As part of the study, the team, with the help of general practitioners, evaluated more than 2,500 patients with mild to moderate flu symptoms in Liezen region, Austria, population 79,652, between 22 October and 30 November 2020. Along with the horizontal flow testing protocol, those suspected of COVID-19 were also tested by PCR. The results showed that the former detected more than 95% of the confirmed cases detected by THE PCR program and correctly identified 89% of the negative results.


This study is the first to compare cross-flow and PCR in the same population on a large scale, taking into account real-world variables. During the trial, the team prepared five test kits from different brands, three LABS, and professional swabs from 20 medical device suppliers.


Study author Dr Werner Leber, from Queen Mary University of London, said: “Previous research has shown that lateral flow testing may be less sensitive than PCR in detecting COVID-19, particularly in asymptomatic individuals and in the early or late stages of infection, when viral load is lowest. But we found similar levels of accuracy for both tests in newly symptomatic patients.
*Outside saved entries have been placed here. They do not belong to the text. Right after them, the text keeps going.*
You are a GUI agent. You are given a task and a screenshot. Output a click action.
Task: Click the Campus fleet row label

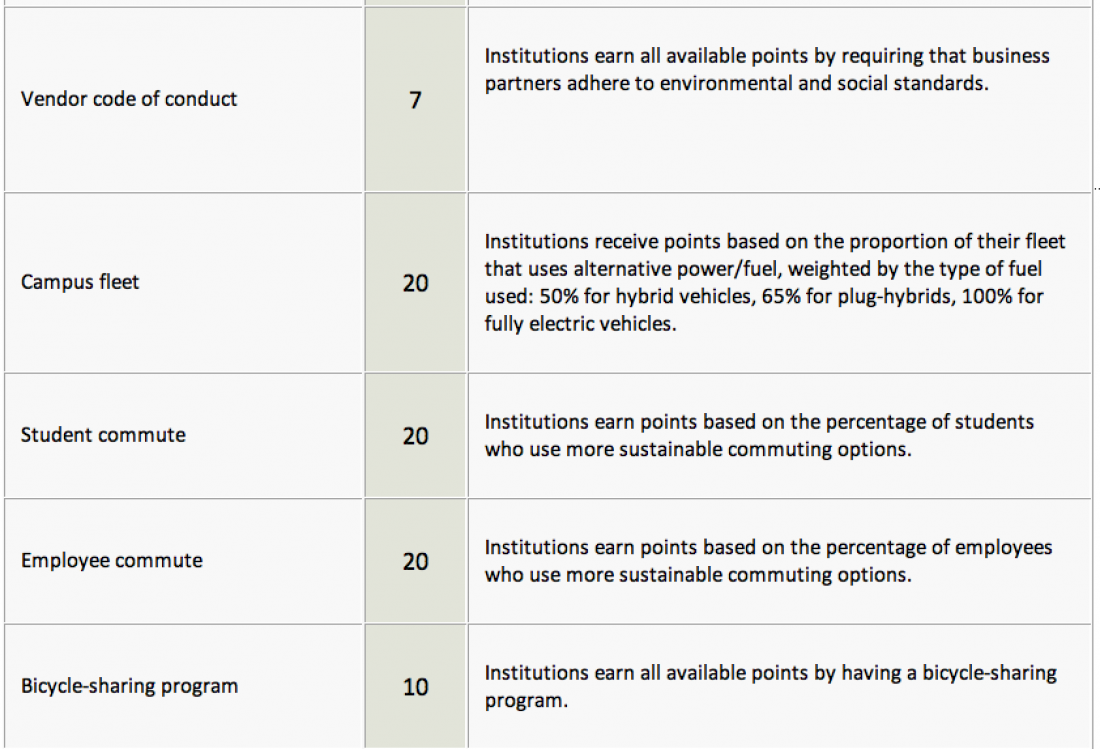coord(80,282)
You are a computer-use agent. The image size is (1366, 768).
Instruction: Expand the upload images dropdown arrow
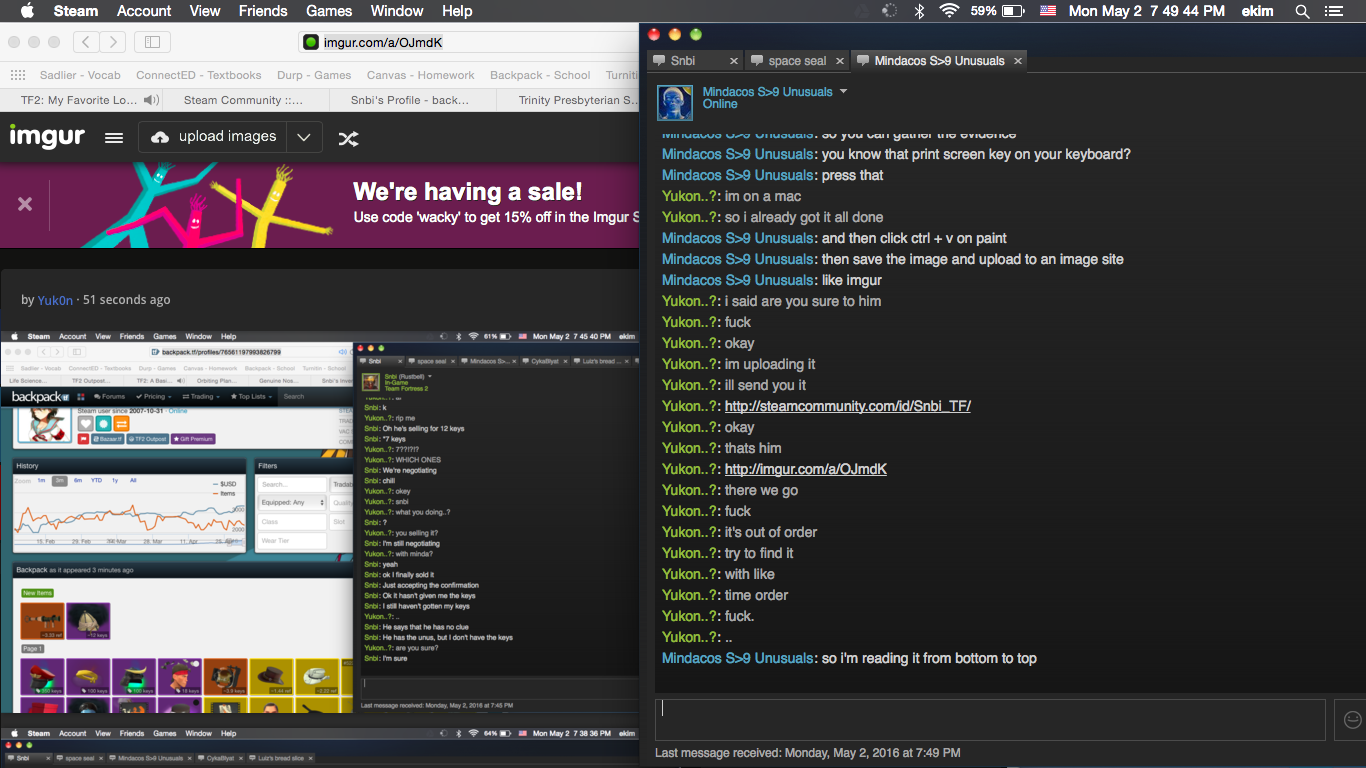point(304,137)
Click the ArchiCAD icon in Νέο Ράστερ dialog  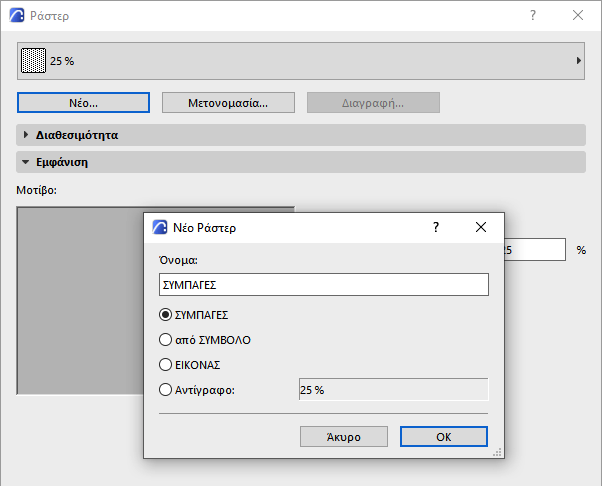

“Countries are considering using horizontal flow tests to manage future pandemic waves. Our findings support this move, but ensuring that tests are properly managed should be an integral part of any strategy.”


Dr Jasmina Panovska-Griffiths, from the Big Data Institute/Queen’s College, Oxford University, said: in this study, shorter duration of symptoms or higher viral load were significantly associated with positive lateral flow detection rates. This highlights the need for lateral flow regimens for detection in the early stages of infection and the similar accuracy of the two methods in newly symptomatic patients.


Dr Thomas Czypionka, from the Institute for Advanced Studies in Vienna, said: “The new research lays the foundation for future rapid screening in primary care Settings, which in turn can make an important contribution to a larger scale COVID-19 response strategy.” In the context of the gradual relaxation of lockdown measures in the future, in addition to continuing to improve the vaccination rate, early screening to detect patients with mild cases in time will also be necessary.


Finally, Professor Andrea Siebenhofer, From the Institute for General Practice and Evidence-based Health Services at the Medical University of Graz, adds: As the first trial in the Austrian state of Styria in which general practitioners actively participated in the research process, the results could immediately help to optimize care during the COVID-19 pandemic.